(WHAT THE EXERCISE ASKS) Return, word for word, the lines of the listing below from the one with "Later (123, 517)" through the one with "News (30, 546)", and no other lines.

══ EXTRACTED RECORDS

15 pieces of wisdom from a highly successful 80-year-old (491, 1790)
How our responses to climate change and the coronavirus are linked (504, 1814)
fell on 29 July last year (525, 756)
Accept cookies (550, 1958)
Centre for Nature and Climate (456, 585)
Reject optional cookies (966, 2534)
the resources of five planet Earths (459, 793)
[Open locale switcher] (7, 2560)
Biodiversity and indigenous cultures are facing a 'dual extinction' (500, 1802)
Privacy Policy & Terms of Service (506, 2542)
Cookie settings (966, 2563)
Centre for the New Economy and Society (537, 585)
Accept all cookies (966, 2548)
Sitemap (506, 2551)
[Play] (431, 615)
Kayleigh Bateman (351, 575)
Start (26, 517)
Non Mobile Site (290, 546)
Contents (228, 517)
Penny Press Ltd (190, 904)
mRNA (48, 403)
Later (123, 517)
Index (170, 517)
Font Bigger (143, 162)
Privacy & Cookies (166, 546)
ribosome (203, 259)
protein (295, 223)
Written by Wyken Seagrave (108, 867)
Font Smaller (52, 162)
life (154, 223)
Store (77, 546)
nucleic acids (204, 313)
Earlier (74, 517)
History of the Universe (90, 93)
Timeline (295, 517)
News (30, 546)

════
══ EXTRACTED RECORDS

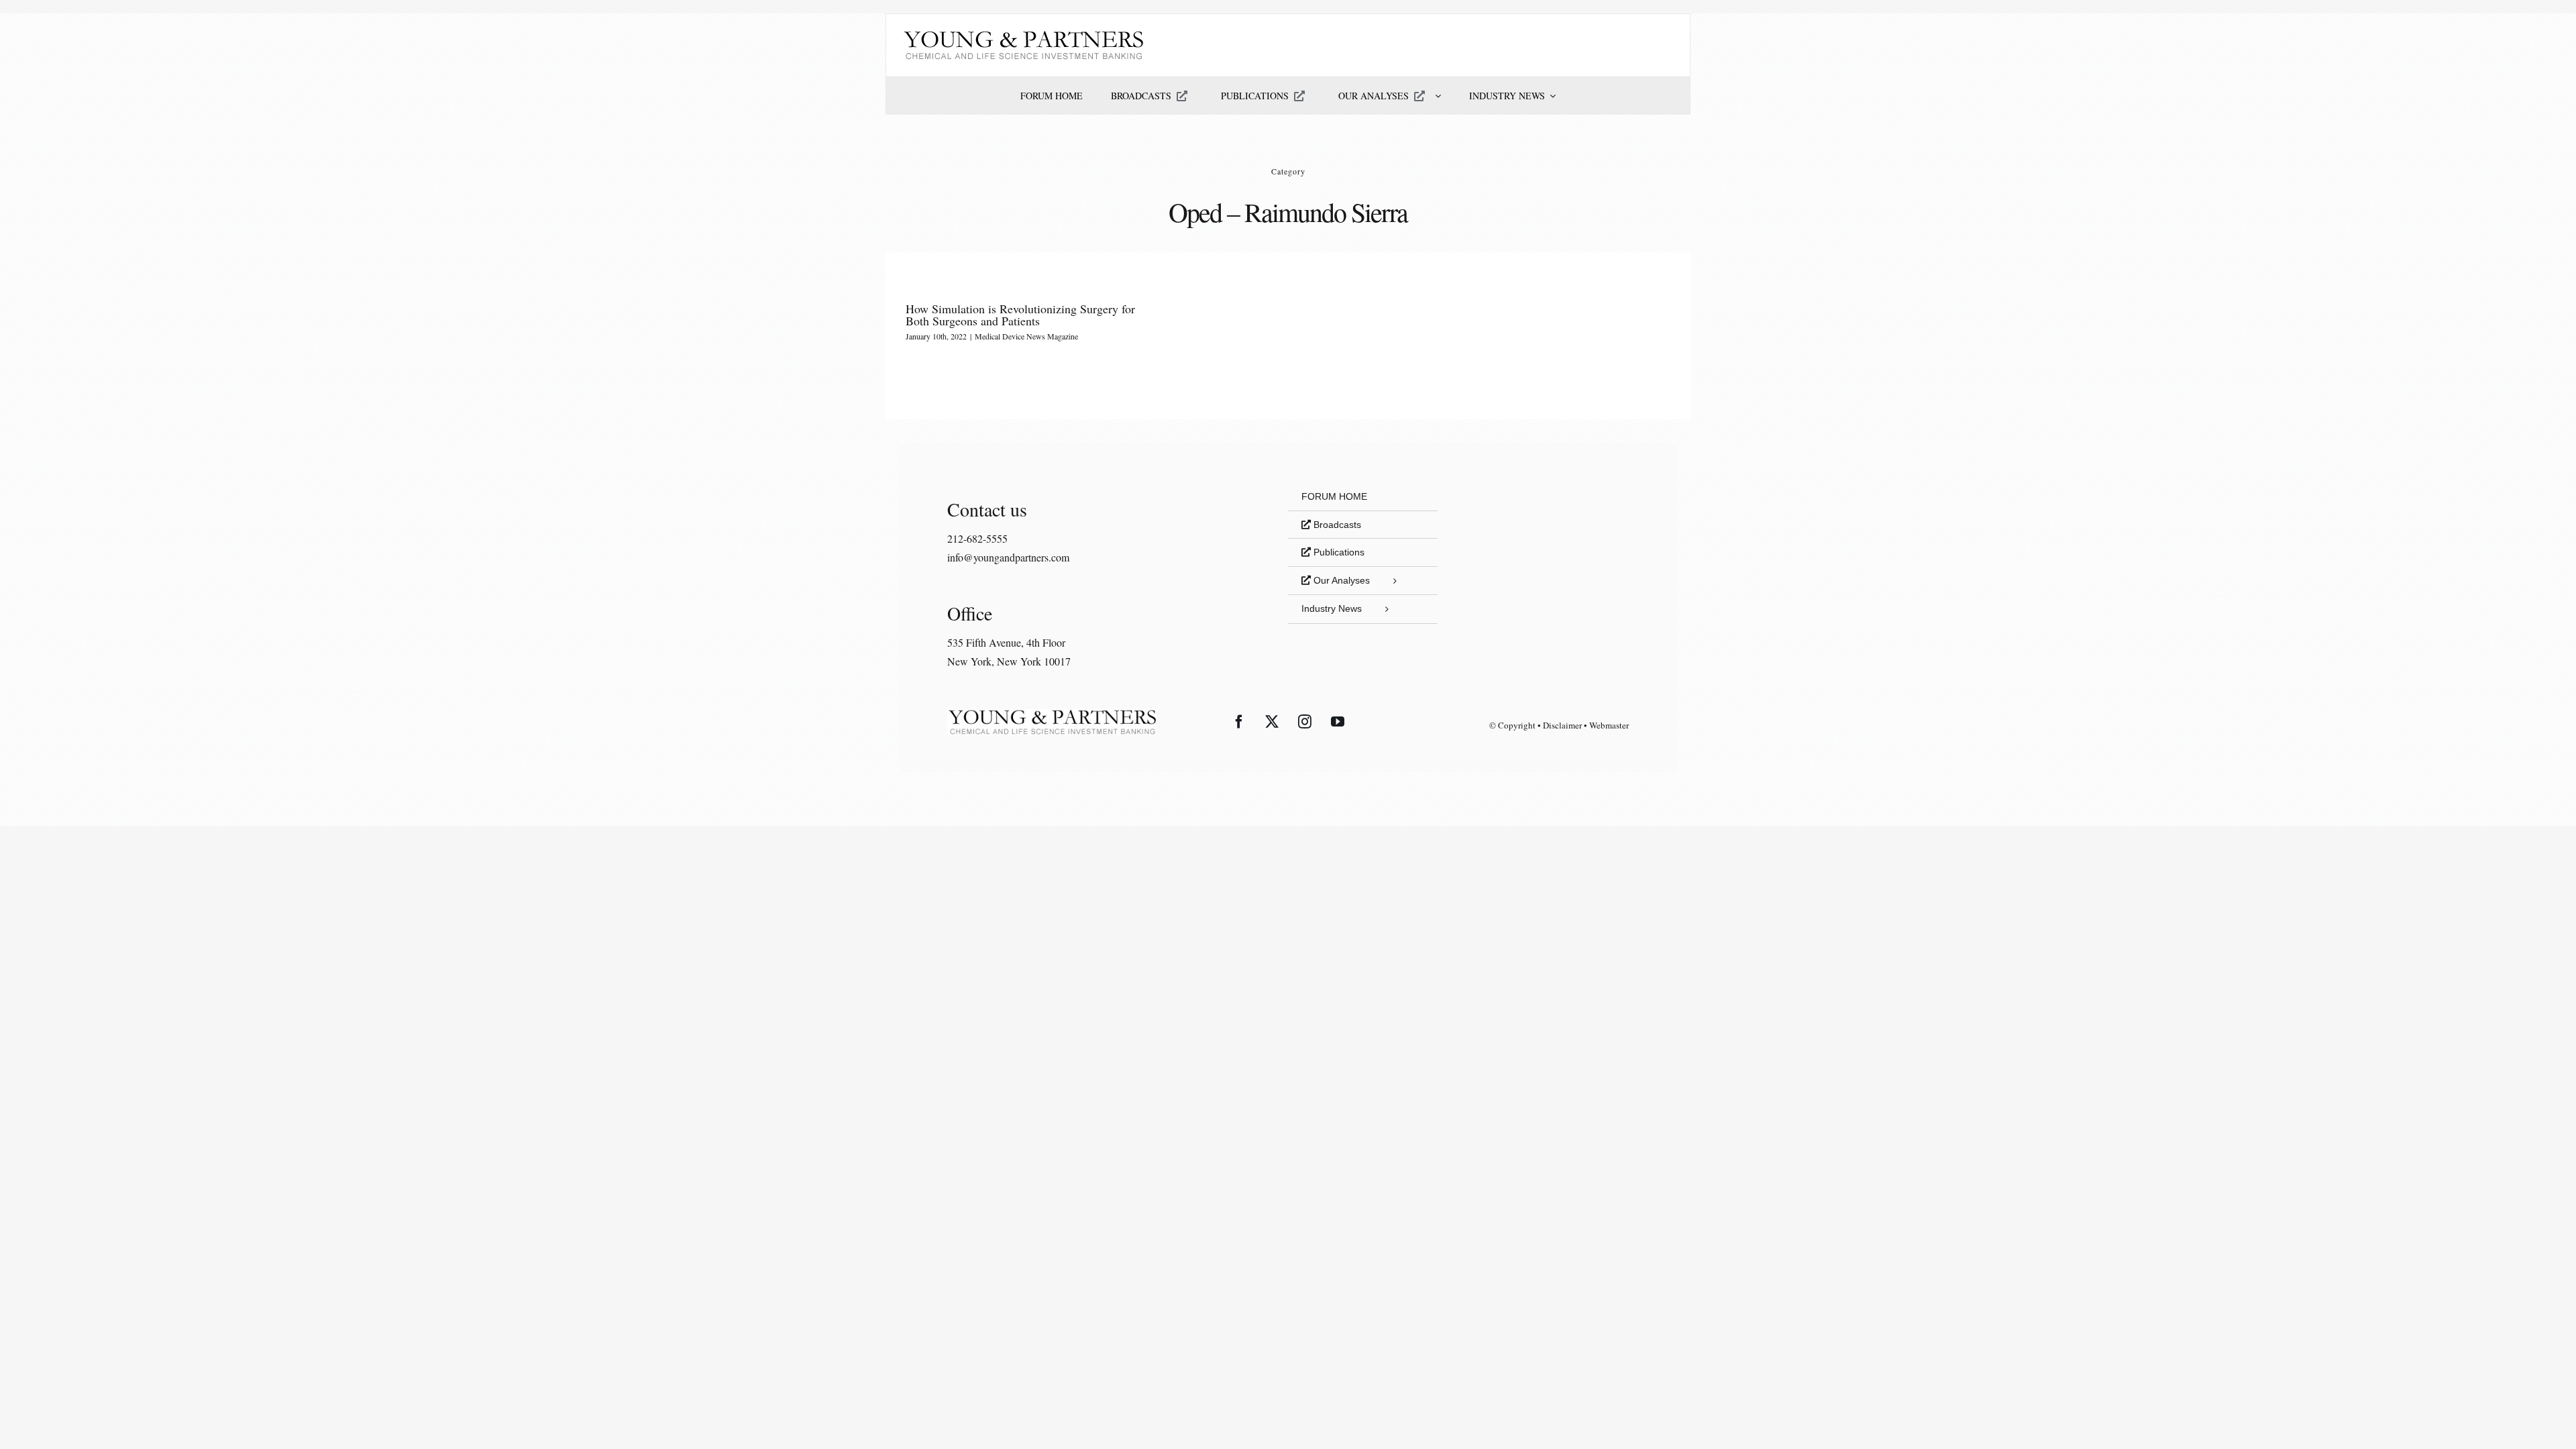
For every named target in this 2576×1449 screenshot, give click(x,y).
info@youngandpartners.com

════

(EXERCISE RESPONSE)
Later (123, 517)
Index (170, 517)
Font Bigger (143, 162)
Privacy & Cookies (166, 546)
ribosome (203, 259)
protein (295, 223)
Written by Wyken Seagrave (108, 867)
Font Smaller (52, 162)
life (154, 223)
Store (77, 546)
nucleic acids (204, 313)
Earlier (74, 517)
History of the Universe (90, 93)
Timeline (295, 517)
News (30, 546)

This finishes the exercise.